Fawn Sharp, President of the National Congress of American Indians and Vice President of the Quinault Indian Nation, believes that broad policies like the RESPECT Act are important because they hold governments to a high standard in interactions with all tribes. However, she also said that there need to be provisions within these laws that give Indigenous communities options to dictate those consultations based on their needs and traditions. “It should be a general process that will work and that’s enforceable, but then flexible enough to ensure that each sovereign nation and its protocols are respected,” she said.
Sharp also said that a meaningful application of FPIC will require the United States to treat tribal nations as equals. “If we’re going to have meaningful consultation, we have to have political equity, which means there’s an equal bargaining position,” Sharp said. “The United States can’t just consult, check the box, then proceed with unilateral action.”
Another key part of the process is a mechanism that Indigenous groups can turn to when a project proceeds without their consent. Sharp believes UNPFII is an opportunity to learn from international examples of what that dispute resolution mechanism might look like.
Jose Proaño, co-director of Land is Life, is working directly with Indigenous communities in South America to develop the type of frameworks Cerda and Sharp describe. Proaño says that Indigenous communities already have their own established practices for decision making. FPIC is merely a way of providing a procedure to help the government engage with them. “The protocol is just a framework of what has been happening in this territory for thousands of generations,” he said.

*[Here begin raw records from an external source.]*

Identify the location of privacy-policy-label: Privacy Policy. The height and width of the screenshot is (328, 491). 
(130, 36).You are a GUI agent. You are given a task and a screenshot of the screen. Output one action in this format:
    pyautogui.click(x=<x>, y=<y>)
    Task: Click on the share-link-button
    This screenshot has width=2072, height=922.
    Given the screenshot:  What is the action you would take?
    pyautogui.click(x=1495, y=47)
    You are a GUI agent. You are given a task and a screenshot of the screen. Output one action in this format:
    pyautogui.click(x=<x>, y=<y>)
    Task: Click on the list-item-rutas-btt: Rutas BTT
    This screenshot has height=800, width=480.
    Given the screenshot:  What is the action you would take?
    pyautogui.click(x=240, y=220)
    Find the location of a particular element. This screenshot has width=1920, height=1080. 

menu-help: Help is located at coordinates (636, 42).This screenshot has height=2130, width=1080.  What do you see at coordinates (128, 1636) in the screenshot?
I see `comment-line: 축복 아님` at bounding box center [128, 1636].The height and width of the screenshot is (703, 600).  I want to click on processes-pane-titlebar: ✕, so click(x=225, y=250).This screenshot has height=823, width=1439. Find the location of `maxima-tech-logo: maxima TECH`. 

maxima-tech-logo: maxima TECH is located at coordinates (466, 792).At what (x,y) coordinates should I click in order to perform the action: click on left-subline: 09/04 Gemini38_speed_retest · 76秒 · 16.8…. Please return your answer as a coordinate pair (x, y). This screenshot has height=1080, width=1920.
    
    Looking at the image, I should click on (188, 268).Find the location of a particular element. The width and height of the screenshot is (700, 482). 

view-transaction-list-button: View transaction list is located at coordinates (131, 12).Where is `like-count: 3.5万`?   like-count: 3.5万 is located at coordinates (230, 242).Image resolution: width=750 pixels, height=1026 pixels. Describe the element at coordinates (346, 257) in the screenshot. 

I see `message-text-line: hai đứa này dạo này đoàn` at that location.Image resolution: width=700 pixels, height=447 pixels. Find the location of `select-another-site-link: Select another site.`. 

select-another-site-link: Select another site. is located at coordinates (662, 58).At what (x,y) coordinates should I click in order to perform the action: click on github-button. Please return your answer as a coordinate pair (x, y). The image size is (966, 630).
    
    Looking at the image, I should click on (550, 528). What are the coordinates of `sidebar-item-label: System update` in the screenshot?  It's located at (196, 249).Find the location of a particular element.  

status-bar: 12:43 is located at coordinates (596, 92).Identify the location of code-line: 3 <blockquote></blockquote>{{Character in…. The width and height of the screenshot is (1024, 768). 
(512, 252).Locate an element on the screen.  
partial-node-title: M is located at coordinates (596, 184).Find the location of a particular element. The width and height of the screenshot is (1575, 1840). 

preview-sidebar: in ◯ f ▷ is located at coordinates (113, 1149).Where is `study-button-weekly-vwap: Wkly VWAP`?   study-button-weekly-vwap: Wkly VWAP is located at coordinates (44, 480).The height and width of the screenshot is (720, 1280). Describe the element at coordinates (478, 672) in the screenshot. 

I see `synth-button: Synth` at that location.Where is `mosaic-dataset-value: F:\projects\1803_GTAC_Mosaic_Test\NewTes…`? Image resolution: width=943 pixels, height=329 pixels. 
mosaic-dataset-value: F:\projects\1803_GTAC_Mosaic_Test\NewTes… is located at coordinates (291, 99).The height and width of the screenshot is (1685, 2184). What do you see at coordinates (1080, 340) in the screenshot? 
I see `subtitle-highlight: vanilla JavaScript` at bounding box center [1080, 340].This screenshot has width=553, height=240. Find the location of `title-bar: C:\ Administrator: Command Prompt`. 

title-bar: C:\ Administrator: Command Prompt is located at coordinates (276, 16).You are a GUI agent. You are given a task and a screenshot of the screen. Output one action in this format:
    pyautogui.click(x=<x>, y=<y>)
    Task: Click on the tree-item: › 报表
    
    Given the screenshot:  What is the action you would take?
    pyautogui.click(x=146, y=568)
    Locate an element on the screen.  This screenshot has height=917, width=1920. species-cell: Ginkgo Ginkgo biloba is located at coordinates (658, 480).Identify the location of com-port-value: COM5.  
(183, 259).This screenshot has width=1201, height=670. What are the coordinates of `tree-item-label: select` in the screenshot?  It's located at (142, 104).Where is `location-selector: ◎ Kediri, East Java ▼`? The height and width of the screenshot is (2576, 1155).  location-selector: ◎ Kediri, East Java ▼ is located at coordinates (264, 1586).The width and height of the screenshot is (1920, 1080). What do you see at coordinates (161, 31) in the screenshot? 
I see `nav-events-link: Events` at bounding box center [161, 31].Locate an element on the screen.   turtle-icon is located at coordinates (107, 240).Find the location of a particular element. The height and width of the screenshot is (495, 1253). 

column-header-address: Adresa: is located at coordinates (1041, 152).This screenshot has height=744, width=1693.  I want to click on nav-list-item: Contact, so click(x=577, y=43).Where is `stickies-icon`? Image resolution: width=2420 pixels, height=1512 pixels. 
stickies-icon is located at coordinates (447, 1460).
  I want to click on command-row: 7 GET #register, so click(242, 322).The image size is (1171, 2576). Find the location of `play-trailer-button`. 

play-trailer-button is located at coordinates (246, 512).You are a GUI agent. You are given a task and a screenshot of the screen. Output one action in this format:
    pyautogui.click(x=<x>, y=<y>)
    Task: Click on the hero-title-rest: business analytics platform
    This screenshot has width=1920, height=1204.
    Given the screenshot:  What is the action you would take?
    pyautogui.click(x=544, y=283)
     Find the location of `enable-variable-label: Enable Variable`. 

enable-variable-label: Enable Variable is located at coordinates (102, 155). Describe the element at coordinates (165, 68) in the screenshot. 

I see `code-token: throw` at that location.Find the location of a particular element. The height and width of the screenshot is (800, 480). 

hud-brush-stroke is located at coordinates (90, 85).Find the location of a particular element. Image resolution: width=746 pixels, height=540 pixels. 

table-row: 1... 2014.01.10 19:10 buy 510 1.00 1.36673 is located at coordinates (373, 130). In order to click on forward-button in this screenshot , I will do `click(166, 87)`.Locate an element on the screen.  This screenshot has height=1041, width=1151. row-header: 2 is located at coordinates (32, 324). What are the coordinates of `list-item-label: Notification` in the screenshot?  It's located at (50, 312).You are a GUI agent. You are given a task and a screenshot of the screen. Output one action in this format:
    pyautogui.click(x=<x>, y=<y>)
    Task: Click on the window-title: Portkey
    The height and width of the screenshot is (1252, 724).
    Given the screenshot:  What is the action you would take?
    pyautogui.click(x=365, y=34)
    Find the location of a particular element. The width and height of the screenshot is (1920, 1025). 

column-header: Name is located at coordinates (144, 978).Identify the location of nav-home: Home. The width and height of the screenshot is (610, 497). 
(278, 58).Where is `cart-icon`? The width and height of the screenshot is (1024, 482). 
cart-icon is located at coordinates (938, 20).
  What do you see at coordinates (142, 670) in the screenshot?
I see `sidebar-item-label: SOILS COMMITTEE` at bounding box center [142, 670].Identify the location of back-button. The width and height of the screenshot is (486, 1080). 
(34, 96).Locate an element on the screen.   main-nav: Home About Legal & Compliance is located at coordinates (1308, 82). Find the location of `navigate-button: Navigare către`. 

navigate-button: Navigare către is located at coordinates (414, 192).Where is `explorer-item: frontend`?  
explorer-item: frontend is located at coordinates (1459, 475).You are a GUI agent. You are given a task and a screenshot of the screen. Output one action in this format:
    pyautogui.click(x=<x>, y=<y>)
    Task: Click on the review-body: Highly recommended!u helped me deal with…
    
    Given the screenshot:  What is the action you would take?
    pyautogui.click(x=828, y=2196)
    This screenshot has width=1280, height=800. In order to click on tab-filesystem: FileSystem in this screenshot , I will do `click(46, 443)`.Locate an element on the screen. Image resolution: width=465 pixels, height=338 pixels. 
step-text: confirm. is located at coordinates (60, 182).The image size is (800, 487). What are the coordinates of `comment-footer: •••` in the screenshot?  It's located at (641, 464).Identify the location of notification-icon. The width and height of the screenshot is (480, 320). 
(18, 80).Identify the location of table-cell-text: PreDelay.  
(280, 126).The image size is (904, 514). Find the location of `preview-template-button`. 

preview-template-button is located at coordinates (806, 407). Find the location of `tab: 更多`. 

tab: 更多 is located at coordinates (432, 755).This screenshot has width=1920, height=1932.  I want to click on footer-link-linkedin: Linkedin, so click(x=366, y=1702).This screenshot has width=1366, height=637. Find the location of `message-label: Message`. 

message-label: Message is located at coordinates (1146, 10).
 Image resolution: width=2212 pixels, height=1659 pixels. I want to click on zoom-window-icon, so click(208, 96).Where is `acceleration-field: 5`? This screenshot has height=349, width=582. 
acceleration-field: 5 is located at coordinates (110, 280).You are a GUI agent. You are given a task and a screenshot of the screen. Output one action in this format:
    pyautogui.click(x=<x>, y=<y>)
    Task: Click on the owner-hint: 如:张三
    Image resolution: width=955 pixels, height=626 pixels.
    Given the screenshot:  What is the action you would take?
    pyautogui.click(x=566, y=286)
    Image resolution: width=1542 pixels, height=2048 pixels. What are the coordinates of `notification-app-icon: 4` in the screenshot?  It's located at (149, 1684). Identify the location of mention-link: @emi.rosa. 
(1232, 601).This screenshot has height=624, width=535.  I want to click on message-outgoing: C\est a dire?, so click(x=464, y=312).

Those procedures also help to guide governments on how to respectfully and appropriately communicate with Indigenous groups. In the past, he says, corporations and governments have done insufficient and disrespectful consultation processes. “It’s not consultation,” he said. “It’s just like a check mark.”
Silje Karine Muotka says that as the world moves towards greener energy sources, it needs to listen to Indigenous peoples, rather than continue to violate their rights and land. “You can’t camouflage the policies that we have endured for so long with global warming and lack of biological diversity,” she said. “If you are going to solve the main problem, then you must take another direction.”
Last year, the Sami scored a legal victory when Norway’s Supreme Court said the Fosen Vind project farm was violating their rights. But months later, the turbines are still there. Muotka says this is a clear example of why FPIC needs legally enforceable protections. “The path forward is to find better mechanisms,” she said.